1. Compiling life’s soundtrack after leaving family.

I might like this one the best. It contains two incredibly complex parts of my life in a very simple structure. It hits on my love for music which trumps nearly every interest or hobby or passion I have in life. And not just that I enjoy listening to music but compiling a soundtrack is finding music that fits the moment. I don’t want to just throw on whatever I want to listen to, I love playing to my audience.

For example, I’ve been working on a playlist for about a year and a half called “vacation” that I have at the ready whenever we go on vacation with Colleen’s family and I’m asked to put on some music. It’s nearly 300 songs, none of which my father- or brother-in-law will actively dislike. The reason I’m proud of this playlist is that neither of those men would really say they care what was played (and I believe them), which actually makes it insanely difficult to find music that they’ll actively enjoy listening to. This playlist is 18+ hours of music that both will, at the very least, not dislike, and at best, really enjoy listening to.

That’s a huge feat for me. And that’s why I love the first half of this statement.

But the second half ties in my upbringing, but most importantly, the breaking away from my upbringing. I have lots of complex feelings towards my family, my childhood, being homeschooled, having five siblings, how I was raised, etc. And to be honest, a lot of my identity is wrapped up in how I differ from my family.

This isn’t to be read as I have bad parents or I hate my childhood. I’ve just found a lot of strength in drawing a line in the sand of my life and resolving to be my own man. To raise my version of The Jeffrey Family, not my parents’ or grandparents’ or siblings’ version.

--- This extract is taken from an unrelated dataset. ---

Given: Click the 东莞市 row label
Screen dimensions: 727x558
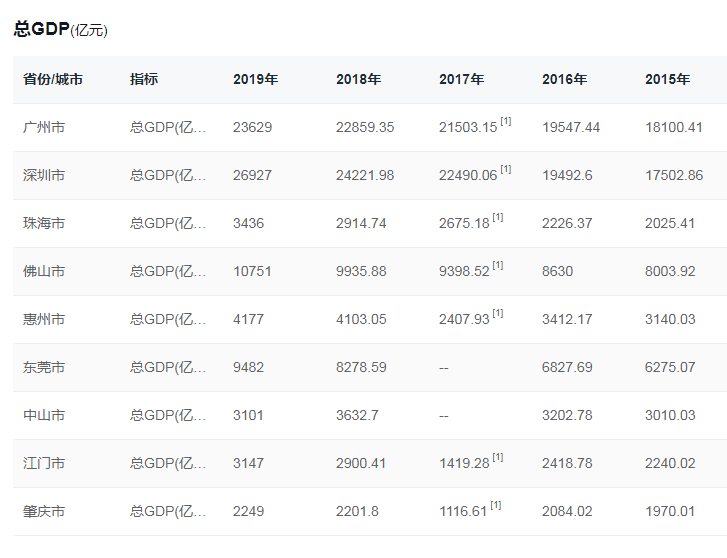Looking at the screenshot, I should [x=44, y=367].
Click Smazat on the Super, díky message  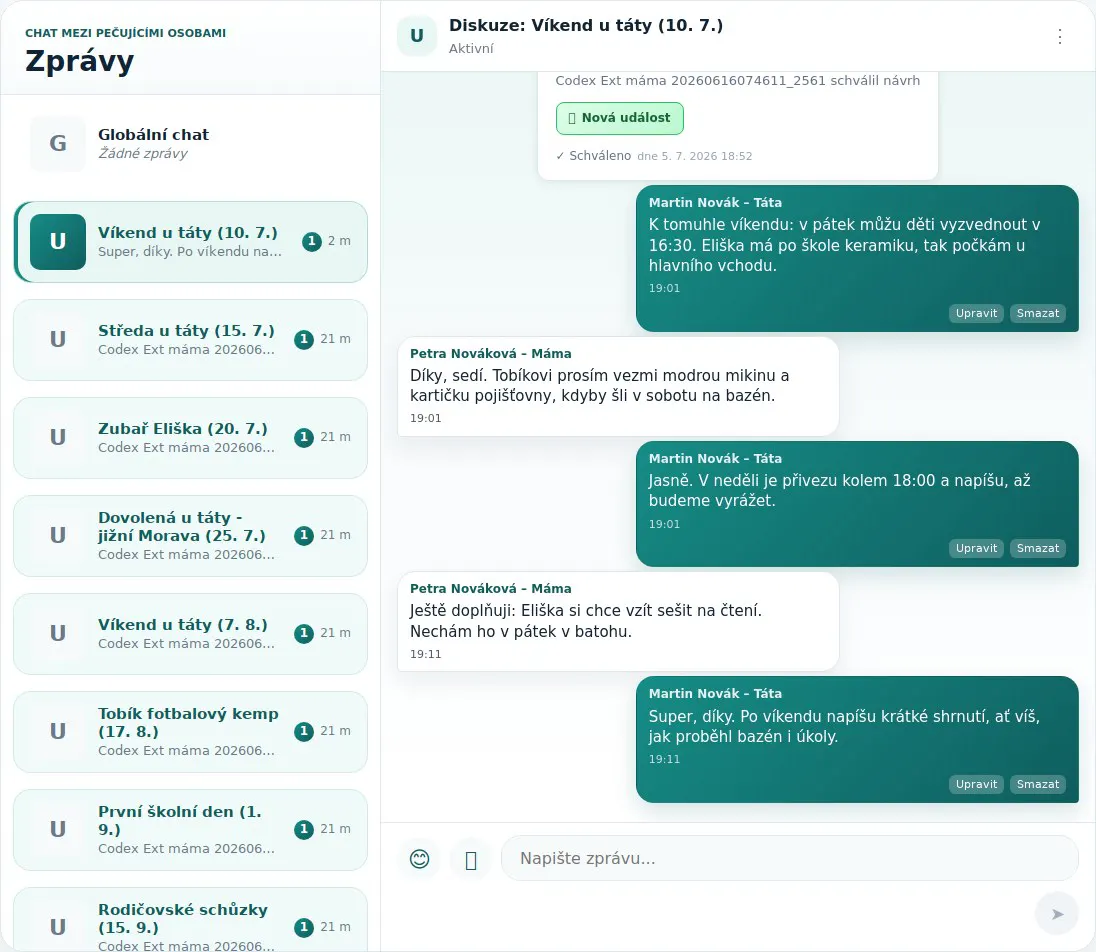pos(1037,784)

Everybody has things about their parents or siblings or grandparents that annoy them and most often, it’s just shrugged off with “Oh well. That’s just Nana being Nana” or “that’s just <blank> being <blank>.” I reject that notion.

First off, it’s insane to think that people can’t change and it’s foolish to give up on them. Secondly, I refuse to accept that the things in my character or personality that I dislike are irrevocably ingrained in me and there’s nothing I can do about it. “It’s in my genes!” is such an easy way to justify a negative behavior in yourself that will be difficult and painful to change. There are loads of things about myself that I dislike, character traits and behaviors and what-have-you that I find negative and unproductive and dysfunctional and selfish and I want to spend my life eradicating them to the best of my ability, not justifying them with an “oh well, that’s just me!”

And that’s where a lot of the second half of this statement comes from. In my mind, the concept of leaving family meant leaving behind the child I was and becoming the man I want to be for my wife, my children, my friends and my community.

I also played with “compiled” versus “compiling” and I like the present tense better. My memoir isn’t complete yet.

2. Earbuds in, confidence comes from identity.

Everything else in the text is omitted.